**TAREFAS**
1) Extraia do trecho sobre o espetáculo a parte que vai de "No núcleo do" até "e tantos outros.".
2) Responda com base no trecho sobre o espetáculo:
(a) Para qual cidade o grupo de circo procura o caminho?
(b) Que ator interpreta Sultana, a líder do circo?
(c) Em que mês e ano Ariano e Zélia se conheceram?

**TRECHO SELECIONADO**
O projeto não pretende ser uma biografia de Suassuna, mas sim uma grande celebração de seu universo artístico. Conta a história de um grupo de circo que se apresenta pelo sertão enquanto procura o caminho para a cidade de Taperoá, onde fará um espetáculo em homenagem ao “poeta Suassuna”. No caminho, a trupe passa por terras marcadas por um conflito antigo entre duas famílias inimigas: os Moraes e os Fortunato. No seio da guerra, nasce um amor proibido entre o neto de uma Fortunato e a sobrinha de um Moraes. Ariano dizia que se via como que dividido em dois hemisférios complementares forjados por duas figuras fundamentais: o Rei e o Palhaço. Em “Suassuna – o Auto do Reino do Sol”, estão bem representadas essas duas faces do poeta. Do lado Rei, os figurinos são escuros, trata-se dos conflitos sertanejos, das disputas por terras e poder que movem personagens como Antônio Moraes (Ricca Barros) e Eufrásia Fortunato (Adrén Alves); mas também se celebra a resistência do povo sertanejo, sua bravura e talento na força de um arraial que ameaça os poderosos, o Soturno.

No núcleo do circo-teatro, com figurinos que vibram em cor, está reverenciado o hemisfério do Palhaço, aquele que Suassuna dizia dar uma cambalhota a cada vez que a seriedade e uma certa angústia tentavam dominá-lo. Liderado por Sultana (Adrén Alves), uma “astróloga, bailarina, clarividente, consultora tântrica e micro-empresária”, o grupo do circo tem dois palhaços,  Escaramuça (Eduardo Rios) e Cabantõe (Renato Luciano). Os dois conquistam rapidamente o público, que se rende às gargalhadas ao acompanhar uma dinâmica que é um pouco de João Grilo e Chicó, sendo também de Dom Quixote e Sancho Pança, e tantos outros.

São esses mesmos dois atores que, despidos dos palhaços, em uma cena de sonho, emocionam ao lembrar que Suassuna é também – e talvez acima de qualquer coisa – um grande devoto da Compadecida. Unindo os dois hemisférios, está a história de amor de Lucas Fortunato (Alfredo Del Penho) e Iracema Moraes (Rebeca Jamir). Ele, um valente vaqueiro repentista, que tem horror às brigas que envolvem sua família, e ela uma moça da cidade que se deixa, aos poucos, transformar pelo amor e pela arte. “Você se incomoda de nos conhecermos assim, sem ninguém para nos apresentar?”, diz Lucas a Iracema, exatamente como disse Ariano à esposa Zélia, em agosto de 1947, quando se conheceram. É, portanto, de amor eterno, desafiador da morte de que se fala aqui.

(Registros sobre onde os itens aparecem)
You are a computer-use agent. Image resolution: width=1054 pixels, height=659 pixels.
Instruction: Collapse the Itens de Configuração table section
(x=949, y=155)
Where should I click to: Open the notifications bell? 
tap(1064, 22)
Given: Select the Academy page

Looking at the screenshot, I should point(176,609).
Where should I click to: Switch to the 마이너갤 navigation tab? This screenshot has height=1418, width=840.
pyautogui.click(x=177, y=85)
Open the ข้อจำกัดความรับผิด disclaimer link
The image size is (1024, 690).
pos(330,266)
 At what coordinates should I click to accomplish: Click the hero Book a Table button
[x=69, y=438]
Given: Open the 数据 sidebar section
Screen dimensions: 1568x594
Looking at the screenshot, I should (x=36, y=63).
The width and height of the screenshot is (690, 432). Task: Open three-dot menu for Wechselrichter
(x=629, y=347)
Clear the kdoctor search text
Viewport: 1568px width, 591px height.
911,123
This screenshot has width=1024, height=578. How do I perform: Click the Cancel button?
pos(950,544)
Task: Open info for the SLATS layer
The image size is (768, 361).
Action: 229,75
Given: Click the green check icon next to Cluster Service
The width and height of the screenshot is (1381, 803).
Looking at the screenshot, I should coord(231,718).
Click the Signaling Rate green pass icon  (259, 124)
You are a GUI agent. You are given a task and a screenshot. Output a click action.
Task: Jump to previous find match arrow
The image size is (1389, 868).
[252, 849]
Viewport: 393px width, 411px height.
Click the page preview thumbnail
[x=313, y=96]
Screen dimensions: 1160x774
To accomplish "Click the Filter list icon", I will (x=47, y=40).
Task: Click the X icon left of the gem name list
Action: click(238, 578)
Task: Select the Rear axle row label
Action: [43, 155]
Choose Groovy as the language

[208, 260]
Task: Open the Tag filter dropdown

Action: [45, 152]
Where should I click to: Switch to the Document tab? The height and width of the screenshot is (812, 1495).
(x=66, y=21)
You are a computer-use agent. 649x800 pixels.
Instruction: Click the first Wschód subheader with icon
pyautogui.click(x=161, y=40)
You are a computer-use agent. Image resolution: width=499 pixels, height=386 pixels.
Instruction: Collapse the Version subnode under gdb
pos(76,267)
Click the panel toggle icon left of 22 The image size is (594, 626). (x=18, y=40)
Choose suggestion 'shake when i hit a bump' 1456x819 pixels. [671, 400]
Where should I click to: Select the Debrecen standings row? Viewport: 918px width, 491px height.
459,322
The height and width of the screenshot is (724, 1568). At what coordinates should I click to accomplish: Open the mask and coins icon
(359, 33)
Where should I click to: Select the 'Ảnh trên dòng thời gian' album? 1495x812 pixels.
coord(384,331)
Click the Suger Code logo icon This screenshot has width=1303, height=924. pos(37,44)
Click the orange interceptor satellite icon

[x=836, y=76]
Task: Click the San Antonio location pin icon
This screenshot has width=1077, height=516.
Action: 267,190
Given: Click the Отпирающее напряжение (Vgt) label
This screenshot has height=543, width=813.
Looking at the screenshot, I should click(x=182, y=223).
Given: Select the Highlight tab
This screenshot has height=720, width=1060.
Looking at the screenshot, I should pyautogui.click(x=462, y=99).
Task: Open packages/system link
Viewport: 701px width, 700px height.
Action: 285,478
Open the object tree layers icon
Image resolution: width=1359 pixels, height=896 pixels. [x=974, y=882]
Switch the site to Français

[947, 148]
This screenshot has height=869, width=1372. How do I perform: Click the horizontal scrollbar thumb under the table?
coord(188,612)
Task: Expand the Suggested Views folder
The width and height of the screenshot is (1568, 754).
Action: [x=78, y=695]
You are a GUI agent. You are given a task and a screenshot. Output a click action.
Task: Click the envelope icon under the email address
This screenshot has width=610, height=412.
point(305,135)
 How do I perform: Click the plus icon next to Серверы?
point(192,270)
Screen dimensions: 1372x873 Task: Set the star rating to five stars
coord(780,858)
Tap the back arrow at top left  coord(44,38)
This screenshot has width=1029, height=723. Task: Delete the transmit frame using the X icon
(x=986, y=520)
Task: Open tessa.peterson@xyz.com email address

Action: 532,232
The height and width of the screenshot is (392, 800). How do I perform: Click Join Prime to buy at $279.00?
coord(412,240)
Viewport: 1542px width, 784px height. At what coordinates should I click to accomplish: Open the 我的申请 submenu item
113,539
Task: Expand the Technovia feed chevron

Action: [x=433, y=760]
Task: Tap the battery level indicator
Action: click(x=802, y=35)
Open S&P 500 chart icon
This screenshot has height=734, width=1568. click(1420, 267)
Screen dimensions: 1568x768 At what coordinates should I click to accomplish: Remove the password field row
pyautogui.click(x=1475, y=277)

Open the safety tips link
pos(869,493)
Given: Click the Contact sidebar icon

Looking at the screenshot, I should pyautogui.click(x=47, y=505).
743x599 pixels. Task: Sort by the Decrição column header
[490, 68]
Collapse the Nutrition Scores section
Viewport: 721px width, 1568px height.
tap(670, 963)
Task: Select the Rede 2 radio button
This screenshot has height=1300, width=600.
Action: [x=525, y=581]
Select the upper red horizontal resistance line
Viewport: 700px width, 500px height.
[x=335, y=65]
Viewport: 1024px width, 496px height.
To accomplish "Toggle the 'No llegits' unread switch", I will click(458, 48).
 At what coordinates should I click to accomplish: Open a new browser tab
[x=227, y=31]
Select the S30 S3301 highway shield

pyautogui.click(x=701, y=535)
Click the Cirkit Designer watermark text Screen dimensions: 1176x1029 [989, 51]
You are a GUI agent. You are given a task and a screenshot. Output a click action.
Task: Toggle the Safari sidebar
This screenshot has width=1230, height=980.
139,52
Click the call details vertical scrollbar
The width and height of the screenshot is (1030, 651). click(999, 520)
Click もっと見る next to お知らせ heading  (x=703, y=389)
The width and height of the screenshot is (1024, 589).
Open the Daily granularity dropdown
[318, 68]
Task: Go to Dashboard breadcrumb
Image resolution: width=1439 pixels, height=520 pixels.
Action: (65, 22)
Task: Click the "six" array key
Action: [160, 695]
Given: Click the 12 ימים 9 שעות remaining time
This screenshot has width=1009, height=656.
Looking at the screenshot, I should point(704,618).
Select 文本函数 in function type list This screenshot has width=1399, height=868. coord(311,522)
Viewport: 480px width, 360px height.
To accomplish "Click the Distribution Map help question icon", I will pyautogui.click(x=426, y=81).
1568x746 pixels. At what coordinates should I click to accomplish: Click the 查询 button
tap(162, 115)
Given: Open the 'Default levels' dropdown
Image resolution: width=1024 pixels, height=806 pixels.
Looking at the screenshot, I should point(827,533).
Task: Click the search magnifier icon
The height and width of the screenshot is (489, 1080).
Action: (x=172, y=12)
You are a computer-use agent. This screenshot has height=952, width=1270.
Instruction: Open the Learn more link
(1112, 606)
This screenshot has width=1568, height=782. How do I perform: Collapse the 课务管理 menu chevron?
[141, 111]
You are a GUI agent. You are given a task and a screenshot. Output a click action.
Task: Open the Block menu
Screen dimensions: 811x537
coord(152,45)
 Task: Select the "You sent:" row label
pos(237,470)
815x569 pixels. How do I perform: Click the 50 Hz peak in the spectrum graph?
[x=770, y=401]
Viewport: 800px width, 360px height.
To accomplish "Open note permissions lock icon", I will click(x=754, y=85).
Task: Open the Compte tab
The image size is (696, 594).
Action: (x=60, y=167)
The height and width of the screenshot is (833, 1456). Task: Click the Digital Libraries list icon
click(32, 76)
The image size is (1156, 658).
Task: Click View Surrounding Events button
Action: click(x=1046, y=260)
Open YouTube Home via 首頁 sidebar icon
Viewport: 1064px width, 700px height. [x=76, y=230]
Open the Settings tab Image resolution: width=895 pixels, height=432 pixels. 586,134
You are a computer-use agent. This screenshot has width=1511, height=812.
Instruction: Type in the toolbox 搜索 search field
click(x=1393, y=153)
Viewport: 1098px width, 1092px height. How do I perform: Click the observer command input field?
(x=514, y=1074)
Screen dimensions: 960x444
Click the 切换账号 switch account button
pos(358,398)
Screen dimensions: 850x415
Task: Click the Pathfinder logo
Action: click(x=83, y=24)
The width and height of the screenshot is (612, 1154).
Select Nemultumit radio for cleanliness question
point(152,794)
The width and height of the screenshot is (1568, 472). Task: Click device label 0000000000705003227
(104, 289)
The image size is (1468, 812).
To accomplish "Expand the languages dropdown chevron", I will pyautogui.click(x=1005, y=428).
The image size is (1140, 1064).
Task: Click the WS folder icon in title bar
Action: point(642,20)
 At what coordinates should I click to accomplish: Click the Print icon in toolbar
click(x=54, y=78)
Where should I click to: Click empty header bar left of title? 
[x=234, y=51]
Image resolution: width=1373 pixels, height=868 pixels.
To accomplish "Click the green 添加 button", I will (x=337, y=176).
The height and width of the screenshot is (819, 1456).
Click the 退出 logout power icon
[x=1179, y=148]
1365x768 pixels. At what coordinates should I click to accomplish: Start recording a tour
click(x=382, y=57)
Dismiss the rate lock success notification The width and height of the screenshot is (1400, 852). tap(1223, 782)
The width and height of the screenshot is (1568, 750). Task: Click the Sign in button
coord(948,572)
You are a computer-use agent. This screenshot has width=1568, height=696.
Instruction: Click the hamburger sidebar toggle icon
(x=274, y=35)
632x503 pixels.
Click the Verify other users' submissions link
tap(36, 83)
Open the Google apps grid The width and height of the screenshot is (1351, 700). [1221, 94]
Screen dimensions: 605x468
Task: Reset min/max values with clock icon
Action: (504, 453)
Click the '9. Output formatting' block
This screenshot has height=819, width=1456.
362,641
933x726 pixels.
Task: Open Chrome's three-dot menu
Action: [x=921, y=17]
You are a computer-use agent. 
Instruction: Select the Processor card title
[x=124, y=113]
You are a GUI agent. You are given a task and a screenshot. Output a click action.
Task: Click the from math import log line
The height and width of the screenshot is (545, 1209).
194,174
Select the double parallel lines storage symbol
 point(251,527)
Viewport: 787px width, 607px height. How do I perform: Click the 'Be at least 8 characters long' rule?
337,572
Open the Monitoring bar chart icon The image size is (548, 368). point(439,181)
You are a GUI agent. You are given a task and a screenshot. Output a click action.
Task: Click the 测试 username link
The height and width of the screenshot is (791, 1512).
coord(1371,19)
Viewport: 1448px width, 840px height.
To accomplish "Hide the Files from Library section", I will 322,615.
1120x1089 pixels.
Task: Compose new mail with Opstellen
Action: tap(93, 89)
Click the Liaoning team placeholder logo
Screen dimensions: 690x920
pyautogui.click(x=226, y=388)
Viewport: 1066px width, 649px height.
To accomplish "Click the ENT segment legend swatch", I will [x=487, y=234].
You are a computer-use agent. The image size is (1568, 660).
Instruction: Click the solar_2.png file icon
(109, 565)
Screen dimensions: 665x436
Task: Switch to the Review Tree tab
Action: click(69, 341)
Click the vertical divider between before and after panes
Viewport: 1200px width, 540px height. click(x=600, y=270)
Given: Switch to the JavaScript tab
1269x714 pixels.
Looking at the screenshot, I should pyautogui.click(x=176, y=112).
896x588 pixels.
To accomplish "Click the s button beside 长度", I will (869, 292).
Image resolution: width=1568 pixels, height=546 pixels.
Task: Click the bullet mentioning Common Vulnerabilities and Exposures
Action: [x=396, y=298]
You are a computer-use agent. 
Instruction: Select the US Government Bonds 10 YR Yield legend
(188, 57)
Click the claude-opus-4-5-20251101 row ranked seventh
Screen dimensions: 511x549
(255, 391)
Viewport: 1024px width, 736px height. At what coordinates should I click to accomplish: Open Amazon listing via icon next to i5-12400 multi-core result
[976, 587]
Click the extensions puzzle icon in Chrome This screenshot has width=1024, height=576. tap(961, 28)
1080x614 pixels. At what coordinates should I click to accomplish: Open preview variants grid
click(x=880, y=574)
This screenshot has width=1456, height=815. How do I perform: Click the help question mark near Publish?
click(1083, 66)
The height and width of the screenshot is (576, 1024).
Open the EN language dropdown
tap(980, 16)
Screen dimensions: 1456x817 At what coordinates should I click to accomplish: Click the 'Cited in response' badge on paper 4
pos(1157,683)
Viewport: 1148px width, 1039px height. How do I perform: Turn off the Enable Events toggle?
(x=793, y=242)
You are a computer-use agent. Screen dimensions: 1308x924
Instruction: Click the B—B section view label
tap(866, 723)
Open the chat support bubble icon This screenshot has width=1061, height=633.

**SOLUÇÕES**
1)
No núcleo do circo-teatro, com figurinos que vibram em cor, está reverenciado o hemisfério do Palhaço, aquele que Suassuna dizia dar uma cambalhota a cada vez que a seriedade e uma certa angústia tentavam dominá-lo. Liderado por Sultana (Adrén Alves), uma “astróloga, bailarina, clarividente, consultora tântrica e micro-empresária”, o grupo do circo tem dois palhaços,  Escaramuça (Eduardo Rios) e Cabantõe (Renato Luciano). Os dois conquistam rapidamente o público, que se rende às gargalhadas ao acompanhar uma dinâmica que é um pouco de João Grilo e Chicó, sendo também de Dom Quixote e Sancho Pança, e tantos outros.

2)
(a) Taperoá.
(b) Adrén Alves.
(c) Agosto de 1947.